Figure 1.

Biosynthetic assembly lines of NRPS proteins. (a) NRPS products vancomycin, daptomycin, and teixobactin demonstrate the diversity of NRPS products. (b) Protein domains catalyze steps in the biosynthesis of the siderophore enterobactin. Blue adenylation domains load 2,3-dihydroxybenzoic acid (EntE) or serine (EntF) onto partner PCP domains (green) in intermolecular or intramolecular reactions. The red condensation domain of EntF then catalyzes the transfer of DHB from the loaded EntB carrier to form the amide with serine on EntF. This amide is then transferred to a catalytic serine within the (purple) thioesterase domain.
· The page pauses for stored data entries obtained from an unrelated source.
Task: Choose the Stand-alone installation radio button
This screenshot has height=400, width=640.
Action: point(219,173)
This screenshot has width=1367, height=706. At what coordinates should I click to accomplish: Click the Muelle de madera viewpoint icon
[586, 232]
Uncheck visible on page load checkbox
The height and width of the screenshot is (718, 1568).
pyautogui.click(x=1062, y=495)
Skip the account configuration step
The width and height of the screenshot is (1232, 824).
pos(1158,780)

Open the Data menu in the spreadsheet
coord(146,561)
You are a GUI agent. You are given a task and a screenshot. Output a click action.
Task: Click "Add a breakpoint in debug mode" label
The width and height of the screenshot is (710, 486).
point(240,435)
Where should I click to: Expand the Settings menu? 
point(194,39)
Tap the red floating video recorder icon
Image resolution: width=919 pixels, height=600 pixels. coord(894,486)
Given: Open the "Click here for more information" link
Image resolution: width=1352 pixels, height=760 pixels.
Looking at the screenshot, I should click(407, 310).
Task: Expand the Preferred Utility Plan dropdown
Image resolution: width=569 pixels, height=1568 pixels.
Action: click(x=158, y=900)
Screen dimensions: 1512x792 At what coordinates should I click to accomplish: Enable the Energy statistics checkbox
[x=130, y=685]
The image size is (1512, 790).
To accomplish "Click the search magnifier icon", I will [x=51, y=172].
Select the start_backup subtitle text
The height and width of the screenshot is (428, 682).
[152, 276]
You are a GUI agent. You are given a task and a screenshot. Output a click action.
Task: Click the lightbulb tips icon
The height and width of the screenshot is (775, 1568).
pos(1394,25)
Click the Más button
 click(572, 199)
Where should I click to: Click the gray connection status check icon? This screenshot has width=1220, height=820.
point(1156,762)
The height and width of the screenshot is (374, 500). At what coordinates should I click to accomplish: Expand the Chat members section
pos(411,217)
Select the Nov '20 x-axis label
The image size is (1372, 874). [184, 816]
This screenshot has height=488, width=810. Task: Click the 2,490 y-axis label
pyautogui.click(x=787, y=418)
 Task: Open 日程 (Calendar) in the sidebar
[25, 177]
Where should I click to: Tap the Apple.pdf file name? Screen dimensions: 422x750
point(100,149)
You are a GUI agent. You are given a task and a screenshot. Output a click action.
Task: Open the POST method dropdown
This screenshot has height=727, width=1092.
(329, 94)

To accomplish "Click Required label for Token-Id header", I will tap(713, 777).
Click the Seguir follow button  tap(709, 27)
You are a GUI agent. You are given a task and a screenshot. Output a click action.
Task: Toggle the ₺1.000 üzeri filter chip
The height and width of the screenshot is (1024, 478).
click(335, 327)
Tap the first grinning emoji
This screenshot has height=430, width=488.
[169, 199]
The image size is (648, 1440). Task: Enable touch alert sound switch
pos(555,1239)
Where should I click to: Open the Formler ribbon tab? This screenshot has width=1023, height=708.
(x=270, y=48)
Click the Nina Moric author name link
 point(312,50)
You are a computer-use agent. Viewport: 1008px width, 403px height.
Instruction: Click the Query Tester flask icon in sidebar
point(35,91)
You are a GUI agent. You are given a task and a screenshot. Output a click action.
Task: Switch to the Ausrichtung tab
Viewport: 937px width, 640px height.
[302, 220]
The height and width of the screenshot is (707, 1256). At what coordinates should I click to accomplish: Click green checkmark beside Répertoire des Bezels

After three cycles of synthesis, the thioesterase domain catalyzes release of the mature enterobactin molecule. The carrier domain of EntF must therefore sequentially visit the active sites of the adenylation, condensation, and thioesterase domains. (c) The pyoverdine biosynthetic pathway involves four NRPS proteins. The four-module PvdL protein initiates synthesis with the modules that direct incorporation of myristic (or myristoleic) acid, glutamic acid, tyrosine, and 2,4-diaminobutyrate. The tetrapeptide is passed to and extended by neighboring NRPSs PvdI and PvdJ, not shown, and ultimately to the two-module NRPS PvdD. The terminal thioesterase domain of PvdD releases the pyoverdine molecule through a cyclization step, where additional enzymes complete the maturation to produce pyoverdine.